Periodically, devastating outbreaks of infectious disease occur, affecting many people in a region at the same time. Such outbreaks are called epidemics. Those of widespread proportions, such as the current AIDS epidemic, are often referred to as pandemics.
People have always been fearful of epidemics and their effects. In China in the 13th century bc, the ruler of Anyang asked his diviners, ‘Will this year have pestilence and will it be deaths?’ In Egypt around 2000 bc, a writer compared fear of the Pharaoh with fear of epidemics. The Old Testament of the Bible refers to several epidemics, including one that affected the Philistines, purportedly as punishment for seizing the Ark of the Covenant. The British Isles were hit by at least 49 epidemics between ad 526 and 1087.
Epidemics can reshape societies, affect the course of military events, and change the balance of power among different groups of people. An epidemic in Athens in 430 bc created chaos in the city and contributed to defeat in its war with Sparta.
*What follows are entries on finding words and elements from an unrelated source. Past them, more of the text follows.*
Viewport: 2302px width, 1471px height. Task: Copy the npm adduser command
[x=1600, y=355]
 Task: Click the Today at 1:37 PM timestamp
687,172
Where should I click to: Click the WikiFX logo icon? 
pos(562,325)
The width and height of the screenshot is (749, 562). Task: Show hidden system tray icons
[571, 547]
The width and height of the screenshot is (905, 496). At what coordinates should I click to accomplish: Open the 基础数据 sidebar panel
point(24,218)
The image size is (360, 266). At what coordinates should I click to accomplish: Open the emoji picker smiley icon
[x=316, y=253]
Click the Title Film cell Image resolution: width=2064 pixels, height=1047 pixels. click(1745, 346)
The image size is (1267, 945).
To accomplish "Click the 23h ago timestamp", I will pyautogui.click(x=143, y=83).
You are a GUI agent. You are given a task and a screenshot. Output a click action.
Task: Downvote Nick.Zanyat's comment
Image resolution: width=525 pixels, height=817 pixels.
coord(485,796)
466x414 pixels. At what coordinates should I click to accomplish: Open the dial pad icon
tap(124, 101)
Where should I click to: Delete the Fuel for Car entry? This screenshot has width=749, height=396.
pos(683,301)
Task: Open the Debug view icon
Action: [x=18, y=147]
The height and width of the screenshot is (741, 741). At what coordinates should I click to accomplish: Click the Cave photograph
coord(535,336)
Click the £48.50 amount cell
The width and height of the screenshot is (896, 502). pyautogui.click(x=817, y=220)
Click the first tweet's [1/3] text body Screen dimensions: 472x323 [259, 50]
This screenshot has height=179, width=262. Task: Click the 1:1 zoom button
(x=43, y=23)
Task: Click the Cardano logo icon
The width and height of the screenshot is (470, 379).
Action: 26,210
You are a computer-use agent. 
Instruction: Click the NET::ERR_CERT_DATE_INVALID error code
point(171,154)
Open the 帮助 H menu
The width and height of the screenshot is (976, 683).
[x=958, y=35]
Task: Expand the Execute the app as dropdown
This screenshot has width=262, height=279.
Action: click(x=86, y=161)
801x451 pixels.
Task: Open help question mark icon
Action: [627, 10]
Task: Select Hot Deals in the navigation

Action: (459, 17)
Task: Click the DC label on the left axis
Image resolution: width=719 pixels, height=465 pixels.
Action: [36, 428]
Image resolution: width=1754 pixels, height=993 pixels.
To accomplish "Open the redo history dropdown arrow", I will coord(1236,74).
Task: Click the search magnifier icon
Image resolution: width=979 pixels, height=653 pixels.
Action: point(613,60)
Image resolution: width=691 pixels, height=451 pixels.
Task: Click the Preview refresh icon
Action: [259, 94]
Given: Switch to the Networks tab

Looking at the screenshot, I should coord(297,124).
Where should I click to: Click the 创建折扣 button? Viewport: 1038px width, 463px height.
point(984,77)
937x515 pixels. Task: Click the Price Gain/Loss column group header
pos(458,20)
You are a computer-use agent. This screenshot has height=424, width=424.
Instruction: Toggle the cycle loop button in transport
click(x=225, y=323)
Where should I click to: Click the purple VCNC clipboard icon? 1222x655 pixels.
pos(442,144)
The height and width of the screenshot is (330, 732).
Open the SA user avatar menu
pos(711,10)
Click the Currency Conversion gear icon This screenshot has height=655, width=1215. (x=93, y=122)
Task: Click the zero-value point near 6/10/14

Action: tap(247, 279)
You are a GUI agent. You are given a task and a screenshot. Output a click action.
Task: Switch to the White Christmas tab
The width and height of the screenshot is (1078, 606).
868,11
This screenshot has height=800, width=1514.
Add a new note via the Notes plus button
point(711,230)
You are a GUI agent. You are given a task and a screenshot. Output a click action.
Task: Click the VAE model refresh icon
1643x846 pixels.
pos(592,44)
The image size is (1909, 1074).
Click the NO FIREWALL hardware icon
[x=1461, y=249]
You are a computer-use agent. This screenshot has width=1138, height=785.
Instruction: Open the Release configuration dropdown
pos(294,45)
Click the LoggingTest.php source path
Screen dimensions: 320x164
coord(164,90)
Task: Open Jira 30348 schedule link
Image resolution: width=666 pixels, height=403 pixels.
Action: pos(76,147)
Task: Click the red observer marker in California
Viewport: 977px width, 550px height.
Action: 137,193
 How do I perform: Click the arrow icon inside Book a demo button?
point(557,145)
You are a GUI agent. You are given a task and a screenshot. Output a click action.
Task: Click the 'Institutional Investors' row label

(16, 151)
Among the best known of all epidemics was the Black Death, an epidemic of bubonic plague that broke out in Europe in ad 1347. By 1351 an estimated 25 to 50 percent of the people in Europe had died from the disease. The Black Death depopulated once-flourishing cities, left villages vacant, and caused a decline in cultivated land.
When Europeans began to explore the Americas in the 15th century, they carried along pathogens unknown in the new lands. Smallpox and measles raced through native populations with devastating results. For example, by 1568, only 50 years after Hernán Cortés first reached Mexico, the population of central Mexico had fallen from about 17 million to about 3 million. It is doubtful that Cortés could have conquered the Aztecs as easily as he did had this disaster not befallen the Aztecs.
B Stigma of Disease
Fears of disease, often coupled with ignorance, have led to horrifying treatment of the afflicted. Outbreaks of plague in Europe were often blamed on Jews, who were beaten and driven from their homes. During an epidemic in 17th-century Italy, people suspected of being carriers of the plague were tortured and burned alive. Through the ages people with leprosy were often isolated in leper houses, forbidden to marry, and forced to wear a distinctive cloak or shake a rattle to announce their presence.
Even in supposedly advanced cultures, the stigma of disease remains. In recent years, people with AIDS have heard that their illness was God’s punishment for immoral behavior. Many have been ostracized by family, friends, and even physicians who are fearful of contagion. People with AIDS have also been denied housing, medical treatment, and the right to travel to foreign countries.
VII LIFE SPAN
At the beginning of the 20th century, people in the United States had an average life span of about 50 years. By the time the century ended, average life span had risen to 76 years. Other developed countries experienced similar increases. Much of the credit for these longer life spans—and for the good health that accompanies them—is due to the conquering of diseases, thanks to vaccines, antibiotics, sophisticated surgical tools, and other medical miracles. The challenges ahead include bringing the benefits of this medical knowledge to all peoples of the world, and expanding on current knowledge in order to understand, treat, and prevent the diseases that still confront us.